At this moment, my cohort and I are well into our fourth semester on the Psychiatric Nursing Program. This semester includes our First Nations Health class, Introduction to Counselling, and our coveted medical/surgical theory and clinical. My clinical group is just beginning and getting settled at Chilliwack General Hospital for our medical clinical which I will discuss once we’ve settled into a routine some more.

I think it’s important to discuss our Introduction to Counselling course. We first reviewed the context and history of counselling in B.C. Within our role as psychiatric nurses, we aren’t necessarily doing counselling per se, but we do utilize the theories and skills intricately. For instance, this week’s and last week’s discussion was on Carl Rogers’ theory of person-centred counselling.
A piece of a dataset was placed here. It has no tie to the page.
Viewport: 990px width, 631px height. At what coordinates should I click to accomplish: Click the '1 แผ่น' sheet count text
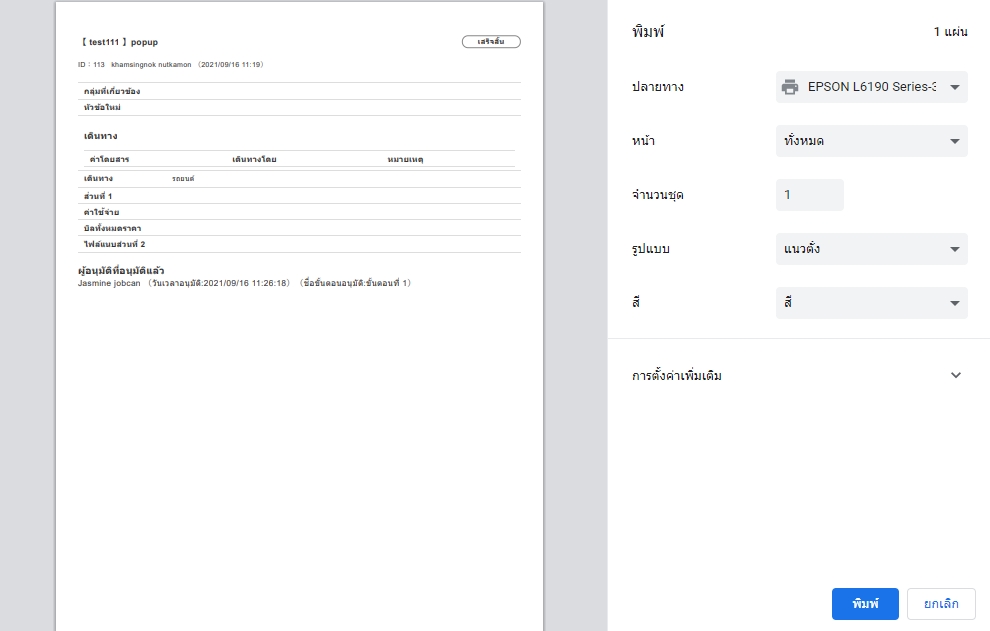tap(950, 32)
First, we explore what it is person-centred counselling, and reviewed an actual interaction between Carl Rogers and a client. We critiqued his micro communication skills at play and reflected upon our own micro communication strengths. Next, we reviewed a case study of the contemporary use of person-centred theory in practice, and what the strengths and limitations are within our own practice and within the context of counselling in B.C.

What I found in my case study was the devotion to Rogers’ theory on person-centred counselling by this particular nurse was quite helpful in developing her practice as a palliative care specialist nurse. However, I also understand that there are limitations to each counselling theory, and Rogers’ belief that people are essentially trustworthy, social, and creative means that there are quite a few limitations to his theory within the context of chronic and persistent mental illness.

When you think of nursing and counselling, do those two go hand-in-hand? I didn’t think so, my image of a nurse has always been the task-focused person running around to meet the needs of patients. Prior to starting the RDPN program at Stenberg, I never thought of nursing as being able to sit down and simply talking to a patient, and building the trust to a point where they will spill their greatest fears and anxieties onto you. That doesn’t just happen overnight as I discovered in Acute Psychiatry, that takes time, developing trust and rapport, and signing onto theories of communication, philosophy, understanding the biological connection, and being an empathic and non-judgemental nurse.

In the year since we started this program, I began an exploration of the kind of person I really want to be. Of course I existed within my personality before, but I never really understood my place and position in the world. Today, I find myself not only more forgiving and patient, but also more helpful and empathetic. I have developed critical thinking beyond what I ever imagined critical thinking even was. I no longer look at the world as black and white, but with all sorts of shades of grey mixed in. I’m looking forward to what the next year has in store for us in RDPN 1114, more change is bound to happen, both to us as learners and to the profession as a whole and I’m excited to share that with you all!